> TASKS TO CARRY OUT
1. Please transcribe the passage of the hydrogen engine article starting at "Investigation of hydrogen" and ending at "and Plastic Oil?".
2. Go on with the article about hydrogen in diesel engines running on plastic-derived oil, picking up from its last sentence.

> SELECTED EXCERPT
Investigation of hydrogen influence on compression ignition engine fuelled with pyrolysis blends using experimental and RSM methods

Turning Trash and a Simple Gas into Cleaner Power

Modern diesel engines are workhorses of transport and industry, but their exhaust is a stubborn source of air pollution and climate‑warming gases. This study explores an inventive idea: running a standard diesel engine on a mix of regular diesel, oil made from waste plastics, and hydrogen gas. By carefully testing these combinations, the researchers show how we might squeeze more useful power out of each drop of fuel while cutting harmful emissions at the same time.

Why Mix Hydrogen with Diesel and Plastic Oil?

Hydrogen burns very quickly and cleanly: it contains no carbon, so it does not directly produce carbon dioxide or soot. Pyrolysis oil, in contrast, is a liquid fuel obtained by heating waste plastics until they break down into smaller molecules. Turning trash into fuel could reduce both landfill and the demand for crude oil, but this oil on its own can be thick, smelly, and hard on engines. The authors combine small amounts of plastic‑derived oil with standard diesel and then add a steady stream of hydrogen gas. Their goal is to use diesel’s reliability as a “pilot” fuel to ignite the mixture, hydrogen’s fast flame to clean up the burn, and the plastic‑based oil as a partial, low‑cost replacement for fossil diesel.

> PROVIDED RECORDS
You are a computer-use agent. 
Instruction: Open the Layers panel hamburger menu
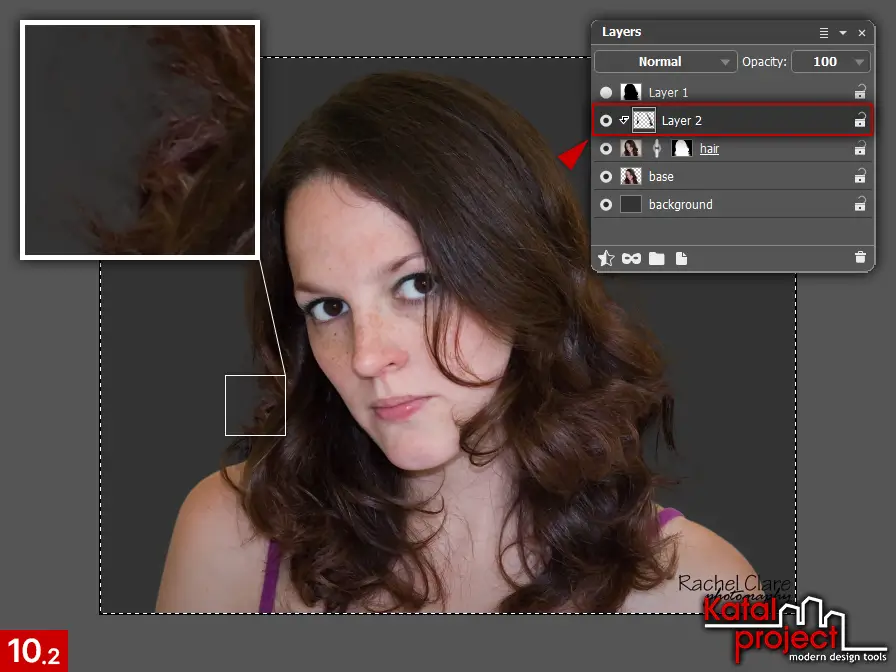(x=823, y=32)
--
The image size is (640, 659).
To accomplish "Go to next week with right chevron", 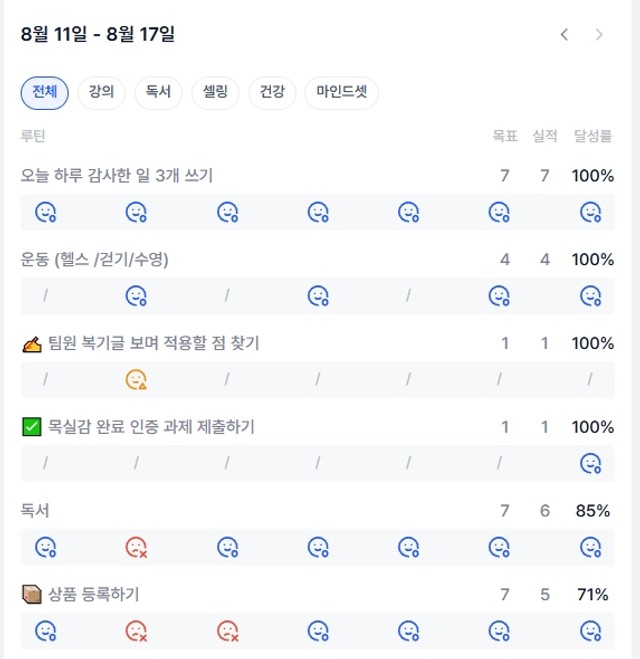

> IN RESPONSE
1.
Investigation of hydrogen influence on compression ignition engine fuelled with pyrolysis blends using experimental and RSM methods

Turning Trash and a Simple Gas into Cleaner Power

Modern diesel engines are workhorses of transport and industry, but their exhaust is a stubborn source of air pollution and climate‑warming gases. This study explores an inventive idea: running a standard diesel engine on a mix of regular diesel, oil made from waste plastics, and hydrogen gas. By carefully testing these combinations, the researchers show how we might squeeze more useful power out of each drop of fuel while cutting harmful emissions at the same time.

Why Mix Hydrogen with Diesel and Plastic Oil?

2.
How the Engine Tests Were Run

The team used a single‑cylinder diesel engine similar to those found in generators and small machinery. They ran it at a constant speed while changing how hard it was loaded, from no load up to full power. Four fuel cases were compared: pure diesel; a 50–50 energy share of diesel and hydrogen; diesel with 10% plastic pyrolysis oil; and the same 10% plastic oil blend plus a fixed flow of hydrogen. Sensitive pressure sensors and data systems recorded how the pressure rose inside the cylinder and how heat was released during combustion. At the same time, exhaust analyzers measured key pollutants such as carbon monoxide, unburned hydrocarbons, carbon dioxide, and nitrogen oxides.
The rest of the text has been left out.